The restoration project will take about six months, with expectations that the sign could be finished by the end of the year. When the sign returns to Lincoln, it will be placed near its original location, in the parking lot of the new McDonald’s Restaurant being built in the old Tropics location.

The Tropics Legacy Campaign is the official fundraising group for the sign and part of the restoration committee. On Tuesday, Thomas handed out information regarding the legacy campaign. To date, the committee has “in hand” approximately $47,000. There are still grant applications outstanding and the committee is hopeful that those grants will be awarded later this summer or fall.

In the meantime, the campaign is still gratefully accepting donations from the community. Anyone wishing to support this project may do so by mailing a check to the Tropics Legacy Campaign in care of the Logan County Tourism Bureau, at 1555 Fifth Street, Lincoln, IL 62656. Checks should be made out to the Tropics Legacy Campaign.

Donations may also be made online to the campaign’s Go-Fund-Me account – www.gofundme.com/tropics-legacy-campaign.

There will also be a fundraiser held at the new McDonalds on August 24th to benefit the sign. On that day a percentage of the receipts for the day will be donated directly to the campaign.

Thomas also offered up a timeline to completion of the project. The sign should be finished by the end of the year. It is expected that the sign will be installed sometime in the first quarter of 2018. No exact date can be set at this time due to unknown weather conditions. Soon after the sign is official installed, the committee will hold a “Grand Re-lighting Ceremony.” At that time the sign will be official unveiled to the public and lit for all to see.

In all, the committee has a budget at around $70,000 for the restoration of the sign; installing of the sign’ design, production and installation of the interpretive panel that will tell the story of the sign, and recognize donors; and the final landscaping around the sign.

--------------------------------

→ **EXERCISE SET**:
(a) According to the sign restoration article, about how much money does the committee currently have in hand?
(b) Please output the passage of the sign restoration article between "In the meantime, the" and "to the campaign.", inclusive.
The entries after this point have no connection to the sign restoration article.

--------------------------------

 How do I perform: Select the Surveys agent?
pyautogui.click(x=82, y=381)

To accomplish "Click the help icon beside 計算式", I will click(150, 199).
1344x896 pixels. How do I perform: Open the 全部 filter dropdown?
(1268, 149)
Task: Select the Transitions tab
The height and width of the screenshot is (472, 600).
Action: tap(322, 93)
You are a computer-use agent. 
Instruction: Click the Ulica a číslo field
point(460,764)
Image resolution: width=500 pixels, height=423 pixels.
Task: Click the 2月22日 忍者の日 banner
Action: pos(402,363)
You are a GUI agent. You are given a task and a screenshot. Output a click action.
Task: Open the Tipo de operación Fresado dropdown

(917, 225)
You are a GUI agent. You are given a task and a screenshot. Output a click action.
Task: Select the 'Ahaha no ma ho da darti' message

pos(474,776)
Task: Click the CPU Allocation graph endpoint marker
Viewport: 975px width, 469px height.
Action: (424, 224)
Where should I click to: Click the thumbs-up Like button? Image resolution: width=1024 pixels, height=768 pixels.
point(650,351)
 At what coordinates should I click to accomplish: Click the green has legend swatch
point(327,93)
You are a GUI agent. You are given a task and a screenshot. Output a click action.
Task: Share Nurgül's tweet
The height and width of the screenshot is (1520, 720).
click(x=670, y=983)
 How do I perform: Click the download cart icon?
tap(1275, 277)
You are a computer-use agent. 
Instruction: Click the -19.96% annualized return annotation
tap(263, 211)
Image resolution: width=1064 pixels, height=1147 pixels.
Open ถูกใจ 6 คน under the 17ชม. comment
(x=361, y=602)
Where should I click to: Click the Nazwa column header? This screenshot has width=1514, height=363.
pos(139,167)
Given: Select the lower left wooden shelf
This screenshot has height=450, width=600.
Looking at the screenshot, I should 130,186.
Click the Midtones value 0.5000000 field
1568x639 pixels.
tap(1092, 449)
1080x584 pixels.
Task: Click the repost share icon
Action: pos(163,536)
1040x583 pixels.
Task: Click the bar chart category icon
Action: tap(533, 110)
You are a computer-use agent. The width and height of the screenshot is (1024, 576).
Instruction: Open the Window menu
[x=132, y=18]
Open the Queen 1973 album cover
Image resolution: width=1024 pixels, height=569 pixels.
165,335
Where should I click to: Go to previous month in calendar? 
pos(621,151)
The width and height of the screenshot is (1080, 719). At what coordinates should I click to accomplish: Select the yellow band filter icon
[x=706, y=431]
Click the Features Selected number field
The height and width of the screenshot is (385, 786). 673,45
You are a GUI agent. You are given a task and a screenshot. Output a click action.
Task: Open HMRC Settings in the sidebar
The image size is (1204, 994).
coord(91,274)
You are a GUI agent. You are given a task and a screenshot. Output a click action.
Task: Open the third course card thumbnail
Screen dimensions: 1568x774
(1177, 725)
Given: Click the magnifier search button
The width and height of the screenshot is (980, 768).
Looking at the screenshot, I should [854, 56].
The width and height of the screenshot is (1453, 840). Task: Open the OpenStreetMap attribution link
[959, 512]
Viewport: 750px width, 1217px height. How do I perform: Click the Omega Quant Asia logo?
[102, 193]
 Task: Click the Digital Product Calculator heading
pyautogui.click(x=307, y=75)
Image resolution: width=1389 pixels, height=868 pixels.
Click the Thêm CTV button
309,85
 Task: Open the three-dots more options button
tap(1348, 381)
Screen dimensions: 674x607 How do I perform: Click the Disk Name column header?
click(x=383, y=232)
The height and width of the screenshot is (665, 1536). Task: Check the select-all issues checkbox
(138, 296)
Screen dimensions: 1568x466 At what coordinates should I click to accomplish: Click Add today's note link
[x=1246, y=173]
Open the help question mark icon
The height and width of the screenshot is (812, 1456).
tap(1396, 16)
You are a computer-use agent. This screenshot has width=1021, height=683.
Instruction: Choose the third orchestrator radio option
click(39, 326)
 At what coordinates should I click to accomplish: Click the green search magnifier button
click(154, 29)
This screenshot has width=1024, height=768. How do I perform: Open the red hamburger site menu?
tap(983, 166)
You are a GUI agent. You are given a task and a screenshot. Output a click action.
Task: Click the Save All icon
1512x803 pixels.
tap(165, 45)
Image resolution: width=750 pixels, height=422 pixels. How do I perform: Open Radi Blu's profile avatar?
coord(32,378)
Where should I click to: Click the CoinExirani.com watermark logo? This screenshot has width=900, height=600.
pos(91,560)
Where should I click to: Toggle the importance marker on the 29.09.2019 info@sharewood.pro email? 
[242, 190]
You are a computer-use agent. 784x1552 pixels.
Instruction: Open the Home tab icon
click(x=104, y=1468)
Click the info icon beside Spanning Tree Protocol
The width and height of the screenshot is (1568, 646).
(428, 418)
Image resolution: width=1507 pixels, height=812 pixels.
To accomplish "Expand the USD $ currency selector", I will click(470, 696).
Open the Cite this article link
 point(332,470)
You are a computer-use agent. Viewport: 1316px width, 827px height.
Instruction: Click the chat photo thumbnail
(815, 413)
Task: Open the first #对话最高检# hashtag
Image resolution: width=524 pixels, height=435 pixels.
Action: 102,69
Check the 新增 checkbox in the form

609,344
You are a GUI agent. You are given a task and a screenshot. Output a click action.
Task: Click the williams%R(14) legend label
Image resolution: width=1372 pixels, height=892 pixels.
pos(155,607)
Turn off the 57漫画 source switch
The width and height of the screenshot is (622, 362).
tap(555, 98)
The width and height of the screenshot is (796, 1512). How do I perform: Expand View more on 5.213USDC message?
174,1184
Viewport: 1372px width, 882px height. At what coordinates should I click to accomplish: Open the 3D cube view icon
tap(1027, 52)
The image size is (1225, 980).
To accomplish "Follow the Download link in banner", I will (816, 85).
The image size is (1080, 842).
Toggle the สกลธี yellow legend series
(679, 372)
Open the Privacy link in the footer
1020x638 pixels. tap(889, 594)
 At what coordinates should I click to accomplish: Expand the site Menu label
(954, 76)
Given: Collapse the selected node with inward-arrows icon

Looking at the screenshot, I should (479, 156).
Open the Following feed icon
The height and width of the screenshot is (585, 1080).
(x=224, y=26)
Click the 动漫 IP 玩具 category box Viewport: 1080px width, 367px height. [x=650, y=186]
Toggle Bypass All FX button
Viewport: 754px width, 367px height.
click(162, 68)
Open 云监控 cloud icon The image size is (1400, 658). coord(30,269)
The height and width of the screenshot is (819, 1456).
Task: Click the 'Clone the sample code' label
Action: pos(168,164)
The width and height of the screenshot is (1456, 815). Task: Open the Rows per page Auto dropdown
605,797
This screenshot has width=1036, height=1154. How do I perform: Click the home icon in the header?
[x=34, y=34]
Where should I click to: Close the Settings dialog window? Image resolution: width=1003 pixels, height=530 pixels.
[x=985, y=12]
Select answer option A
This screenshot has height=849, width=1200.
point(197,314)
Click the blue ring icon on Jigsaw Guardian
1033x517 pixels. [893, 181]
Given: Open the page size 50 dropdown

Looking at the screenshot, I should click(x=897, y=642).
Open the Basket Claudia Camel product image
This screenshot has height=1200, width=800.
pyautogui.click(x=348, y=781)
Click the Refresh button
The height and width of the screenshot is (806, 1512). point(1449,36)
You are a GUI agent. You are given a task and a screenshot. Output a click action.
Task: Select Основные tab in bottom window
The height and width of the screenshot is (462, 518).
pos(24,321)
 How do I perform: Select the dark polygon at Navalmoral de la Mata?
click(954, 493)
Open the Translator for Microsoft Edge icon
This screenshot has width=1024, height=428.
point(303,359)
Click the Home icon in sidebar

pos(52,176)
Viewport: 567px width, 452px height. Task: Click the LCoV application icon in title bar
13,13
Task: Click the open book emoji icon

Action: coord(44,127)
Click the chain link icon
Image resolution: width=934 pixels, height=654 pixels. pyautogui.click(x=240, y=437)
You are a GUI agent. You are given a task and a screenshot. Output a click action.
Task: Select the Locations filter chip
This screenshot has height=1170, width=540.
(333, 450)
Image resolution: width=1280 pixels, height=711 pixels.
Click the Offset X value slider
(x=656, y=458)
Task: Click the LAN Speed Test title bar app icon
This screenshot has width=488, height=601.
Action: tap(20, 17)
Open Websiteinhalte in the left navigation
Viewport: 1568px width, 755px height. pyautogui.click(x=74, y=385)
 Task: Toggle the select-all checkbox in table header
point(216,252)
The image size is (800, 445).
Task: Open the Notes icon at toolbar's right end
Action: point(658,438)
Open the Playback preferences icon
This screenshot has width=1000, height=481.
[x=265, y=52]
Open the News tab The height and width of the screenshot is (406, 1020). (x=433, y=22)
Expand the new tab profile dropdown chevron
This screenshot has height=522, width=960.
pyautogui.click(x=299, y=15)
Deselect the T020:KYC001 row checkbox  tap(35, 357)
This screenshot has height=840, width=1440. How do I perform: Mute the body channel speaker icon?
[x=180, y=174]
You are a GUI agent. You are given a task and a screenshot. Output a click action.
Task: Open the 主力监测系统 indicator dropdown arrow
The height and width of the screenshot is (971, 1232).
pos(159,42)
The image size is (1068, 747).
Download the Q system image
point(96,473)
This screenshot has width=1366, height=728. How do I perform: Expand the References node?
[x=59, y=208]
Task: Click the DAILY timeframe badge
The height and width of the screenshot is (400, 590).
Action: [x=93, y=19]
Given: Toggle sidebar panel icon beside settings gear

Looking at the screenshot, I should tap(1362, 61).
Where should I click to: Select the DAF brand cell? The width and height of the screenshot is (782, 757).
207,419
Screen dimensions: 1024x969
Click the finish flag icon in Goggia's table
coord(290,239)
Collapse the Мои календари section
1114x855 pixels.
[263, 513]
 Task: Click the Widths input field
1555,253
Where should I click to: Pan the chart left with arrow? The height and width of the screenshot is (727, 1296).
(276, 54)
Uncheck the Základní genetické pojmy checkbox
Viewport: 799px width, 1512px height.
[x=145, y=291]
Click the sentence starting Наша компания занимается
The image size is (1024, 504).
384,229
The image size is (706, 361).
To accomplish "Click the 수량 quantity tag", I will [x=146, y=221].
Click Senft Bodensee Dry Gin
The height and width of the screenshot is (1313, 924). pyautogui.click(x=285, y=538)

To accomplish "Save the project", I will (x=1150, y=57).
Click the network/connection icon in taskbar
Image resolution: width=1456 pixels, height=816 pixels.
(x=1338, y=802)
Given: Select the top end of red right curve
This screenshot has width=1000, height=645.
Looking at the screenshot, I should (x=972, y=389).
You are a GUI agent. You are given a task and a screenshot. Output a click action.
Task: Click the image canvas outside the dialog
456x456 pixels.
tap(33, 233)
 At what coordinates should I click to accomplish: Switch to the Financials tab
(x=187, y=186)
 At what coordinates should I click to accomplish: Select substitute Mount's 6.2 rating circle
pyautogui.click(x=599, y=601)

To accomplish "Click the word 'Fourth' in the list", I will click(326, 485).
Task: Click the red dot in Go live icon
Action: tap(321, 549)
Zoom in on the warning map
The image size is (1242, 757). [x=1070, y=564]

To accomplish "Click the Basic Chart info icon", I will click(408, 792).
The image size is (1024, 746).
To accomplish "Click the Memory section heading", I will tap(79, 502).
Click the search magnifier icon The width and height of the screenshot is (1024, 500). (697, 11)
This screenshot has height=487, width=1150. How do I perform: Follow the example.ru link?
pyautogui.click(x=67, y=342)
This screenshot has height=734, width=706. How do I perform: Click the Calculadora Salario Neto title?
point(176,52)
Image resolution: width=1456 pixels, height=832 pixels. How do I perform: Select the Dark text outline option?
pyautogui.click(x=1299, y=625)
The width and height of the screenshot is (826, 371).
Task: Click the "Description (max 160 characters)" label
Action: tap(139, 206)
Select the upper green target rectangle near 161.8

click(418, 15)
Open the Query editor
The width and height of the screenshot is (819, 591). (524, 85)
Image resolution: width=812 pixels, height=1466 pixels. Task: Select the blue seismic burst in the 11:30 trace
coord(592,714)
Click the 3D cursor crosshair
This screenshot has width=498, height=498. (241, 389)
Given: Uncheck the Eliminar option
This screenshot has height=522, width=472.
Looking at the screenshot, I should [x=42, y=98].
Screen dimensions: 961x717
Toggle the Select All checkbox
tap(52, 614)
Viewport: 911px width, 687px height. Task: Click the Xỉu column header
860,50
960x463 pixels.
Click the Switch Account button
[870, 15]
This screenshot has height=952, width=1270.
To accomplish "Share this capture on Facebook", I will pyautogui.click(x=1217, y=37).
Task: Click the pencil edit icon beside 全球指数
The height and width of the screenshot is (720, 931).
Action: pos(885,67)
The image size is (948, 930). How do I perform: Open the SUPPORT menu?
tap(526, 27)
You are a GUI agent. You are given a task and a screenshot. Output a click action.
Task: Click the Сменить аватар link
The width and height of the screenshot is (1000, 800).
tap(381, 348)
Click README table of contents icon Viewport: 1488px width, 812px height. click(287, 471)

--------------------------------

→ **ANSWERS PROVIDED**:
(a) Approximately $47,000.

(b)
In the meantime, the campaign is still gratefully accepting donations from the community. Anyone wishing to support this project may do so by mailing a check to the Tropics Legacy Campaign in care of the Logan County Tourism Bureau, at 1555 Fifth Street, Lincoln, IL 62656. Checks should be made out to the Tropics Legacy Campaign.

Donations may also be made online to the campaign’s Go-Fund-Me account – www.gofundme.com/tropics-legacy-campaign.

There will also be a fundraiser held at the new McDonalds on August 24th to benefit the sign. On that day a percentage of the receipts for the day will be donated directly to the campaign.